Imagine a magical space, basically an ATM cabinet, where you can quietly peruse naughty pink and black leather things without ever having to look at or speak to another human being.
That place exists, Shanghai. We present; Mike Honey 24 Hour Vending Machine Sex Store on Wuning Lu.
But What Is It Exactly?
It's one of those inset street-shops that probably doubled as a dumpling and/or noodle joint in a past life. Inside are two banks of sex toys in little glass cabinets. Your neon-colored hysteria cures, your nylon ropes, your floggers, your novelty thongs, your body harnesses, your ballgags, your fleshlight knockoffs, your VR strokers, your doublehelix Brazilian depth stimulators, your Requiem for a Dream Specials.

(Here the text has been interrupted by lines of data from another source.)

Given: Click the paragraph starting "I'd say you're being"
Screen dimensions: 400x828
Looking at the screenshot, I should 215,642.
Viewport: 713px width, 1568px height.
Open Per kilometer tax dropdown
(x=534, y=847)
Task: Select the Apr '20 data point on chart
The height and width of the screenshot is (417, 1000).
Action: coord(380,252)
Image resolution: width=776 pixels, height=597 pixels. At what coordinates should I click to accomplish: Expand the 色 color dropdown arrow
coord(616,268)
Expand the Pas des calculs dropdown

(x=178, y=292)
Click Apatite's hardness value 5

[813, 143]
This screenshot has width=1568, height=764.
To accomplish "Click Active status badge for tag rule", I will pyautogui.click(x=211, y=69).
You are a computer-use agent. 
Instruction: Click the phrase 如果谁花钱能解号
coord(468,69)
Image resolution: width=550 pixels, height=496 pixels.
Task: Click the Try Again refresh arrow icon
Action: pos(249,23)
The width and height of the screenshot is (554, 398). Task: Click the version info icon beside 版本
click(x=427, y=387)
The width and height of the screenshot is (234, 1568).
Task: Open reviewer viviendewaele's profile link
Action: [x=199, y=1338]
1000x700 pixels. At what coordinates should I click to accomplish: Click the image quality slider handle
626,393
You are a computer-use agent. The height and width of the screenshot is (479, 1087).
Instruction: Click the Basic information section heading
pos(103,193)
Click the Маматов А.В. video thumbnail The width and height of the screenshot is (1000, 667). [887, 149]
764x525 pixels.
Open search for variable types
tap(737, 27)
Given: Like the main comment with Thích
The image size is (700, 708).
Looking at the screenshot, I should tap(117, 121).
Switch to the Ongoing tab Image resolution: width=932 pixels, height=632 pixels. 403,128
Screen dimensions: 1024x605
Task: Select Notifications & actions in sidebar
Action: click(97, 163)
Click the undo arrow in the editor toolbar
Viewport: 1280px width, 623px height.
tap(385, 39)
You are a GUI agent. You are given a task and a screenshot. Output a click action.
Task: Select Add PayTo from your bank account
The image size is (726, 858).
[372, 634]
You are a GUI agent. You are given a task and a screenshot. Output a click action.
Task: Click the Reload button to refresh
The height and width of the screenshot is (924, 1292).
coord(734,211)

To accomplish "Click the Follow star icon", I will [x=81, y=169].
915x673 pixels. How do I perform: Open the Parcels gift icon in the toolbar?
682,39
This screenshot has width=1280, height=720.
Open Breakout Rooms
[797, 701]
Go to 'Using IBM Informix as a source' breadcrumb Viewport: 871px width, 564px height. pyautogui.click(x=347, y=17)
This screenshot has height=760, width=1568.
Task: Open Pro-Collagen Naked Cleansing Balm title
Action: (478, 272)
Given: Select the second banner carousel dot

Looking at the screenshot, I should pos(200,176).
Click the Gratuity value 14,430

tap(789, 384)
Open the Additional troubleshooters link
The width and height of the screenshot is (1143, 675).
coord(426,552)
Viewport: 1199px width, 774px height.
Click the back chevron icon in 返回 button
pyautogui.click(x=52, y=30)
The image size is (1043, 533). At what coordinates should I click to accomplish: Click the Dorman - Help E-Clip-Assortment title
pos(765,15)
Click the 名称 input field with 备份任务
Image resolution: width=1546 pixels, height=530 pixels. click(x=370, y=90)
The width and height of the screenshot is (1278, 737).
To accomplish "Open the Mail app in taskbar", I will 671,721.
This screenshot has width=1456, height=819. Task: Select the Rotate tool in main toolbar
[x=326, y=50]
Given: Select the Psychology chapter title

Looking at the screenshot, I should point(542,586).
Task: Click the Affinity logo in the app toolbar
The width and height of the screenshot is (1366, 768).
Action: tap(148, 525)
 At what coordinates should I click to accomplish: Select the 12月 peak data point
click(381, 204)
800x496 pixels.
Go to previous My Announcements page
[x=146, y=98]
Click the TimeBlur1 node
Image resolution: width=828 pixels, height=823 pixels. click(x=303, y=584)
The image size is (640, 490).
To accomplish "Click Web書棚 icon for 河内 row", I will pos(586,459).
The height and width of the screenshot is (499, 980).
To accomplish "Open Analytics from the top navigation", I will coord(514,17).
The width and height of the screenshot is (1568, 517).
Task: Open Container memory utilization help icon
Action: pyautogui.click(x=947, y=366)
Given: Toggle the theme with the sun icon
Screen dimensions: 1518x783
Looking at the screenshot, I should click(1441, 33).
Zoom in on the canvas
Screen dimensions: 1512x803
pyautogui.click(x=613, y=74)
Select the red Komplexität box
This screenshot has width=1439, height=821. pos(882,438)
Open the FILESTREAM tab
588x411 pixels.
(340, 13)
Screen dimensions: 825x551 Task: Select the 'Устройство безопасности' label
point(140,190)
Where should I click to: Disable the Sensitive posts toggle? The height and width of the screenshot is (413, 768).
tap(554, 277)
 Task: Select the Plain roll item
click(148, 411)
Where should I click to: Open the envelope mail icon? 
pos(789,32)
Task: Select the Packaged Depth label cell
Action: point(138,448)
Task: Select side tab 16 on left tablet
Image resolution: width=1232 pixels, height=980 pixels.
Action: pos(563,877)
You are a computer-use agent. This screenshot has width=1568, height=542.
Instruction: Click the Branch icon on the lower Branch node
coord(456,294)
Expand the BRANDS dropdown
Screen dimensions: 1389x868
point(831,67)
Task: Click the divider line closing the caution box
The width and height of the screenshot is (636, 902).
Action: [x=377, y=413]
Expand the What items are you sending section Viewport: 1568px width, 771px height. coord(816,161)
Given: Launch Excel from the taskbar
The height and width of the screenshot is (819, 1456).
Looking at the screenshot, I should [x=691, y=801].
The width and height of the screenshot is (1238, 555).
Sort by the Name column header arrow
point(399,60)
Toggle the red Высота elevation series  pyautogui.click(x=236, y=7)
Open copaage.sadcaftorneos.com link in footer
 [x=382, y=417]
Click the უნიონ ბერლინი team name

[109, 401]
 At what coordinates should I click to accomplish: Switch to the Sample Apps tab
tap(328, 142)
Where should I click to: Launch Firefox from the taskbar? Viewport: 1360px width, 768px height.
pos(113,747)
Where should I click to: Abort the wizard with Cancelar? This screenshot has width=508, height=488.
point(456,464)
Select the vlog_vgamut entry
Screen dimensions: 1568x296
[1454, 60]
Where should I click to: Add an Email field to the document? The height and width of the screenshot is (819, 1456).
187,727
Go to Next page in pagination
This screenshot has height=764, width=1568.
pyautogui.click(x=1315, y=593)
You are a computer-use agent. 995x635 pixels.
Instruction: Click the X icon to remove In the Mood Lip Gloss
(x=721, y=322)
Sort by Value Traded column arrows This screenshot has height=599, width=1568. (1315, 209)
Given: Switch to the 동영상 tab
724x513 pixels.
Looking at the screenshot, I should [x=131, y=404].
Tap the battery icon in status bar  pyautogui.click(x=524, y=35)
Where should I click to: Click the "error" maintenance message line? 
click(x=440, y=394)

There's also a vending machine, which looks exactly like the office snack vendor, for the smaller things: your condoms of the liquid/non-liquid/visible/invisible variety, your French ticklers, your feathered cockrings, your lubricants, your bud vibrators, your photoscopic Polish mistresses.
It's clean (sort of). It's efficient. It's like something from a 1970s Japanese blue movie. It takes multiple forms of payment. They play Westlife and The Beatles over the speakers. Did we mention there's no else one there? Not a single soul in sight. Not a one. It's fantastic.
The products seem resolutely mid-range. Don't expect diamond-studded marital aids in there. This is a vending machine, after all, but some of this stuff might actually hold out for a couple of weeks, depending. You know... depending.
Payment works exactly like paying for a pack of M&Ms. Get the reference number corresponding to your product of choice, say the Eyes Wide Shut mask for XXrmb, and enter it. Then pay. Cash, card, WeChat or Alipay, they're all available. That's better than actual vending machines. Change is only available in coins, keep that in mind if you're looking to shell out 599rmb for that VR thing. Collect your toy.
They include a surreptitious black bag with every purchase in the glass boxes, so you can carry your whip, ballgag or feathered cockring inconspicuously. And no one will see you putting your fishnet stockings into that bag, because there is, as mentioned, absolutely no one else in there.
As far as we can tell, there're a couple other 24 hour vending machine sex stores around town. But there is only one Mike Honey 24 Hour Vending Machine Sex Store, and Mike Honey was the only one with the balls to submit his shop to our listings. You brought this on yourself, Mike Honey.
So there. Pop in before it gets shut down, pick out your product and you're set to go. Or the opposite. Get it.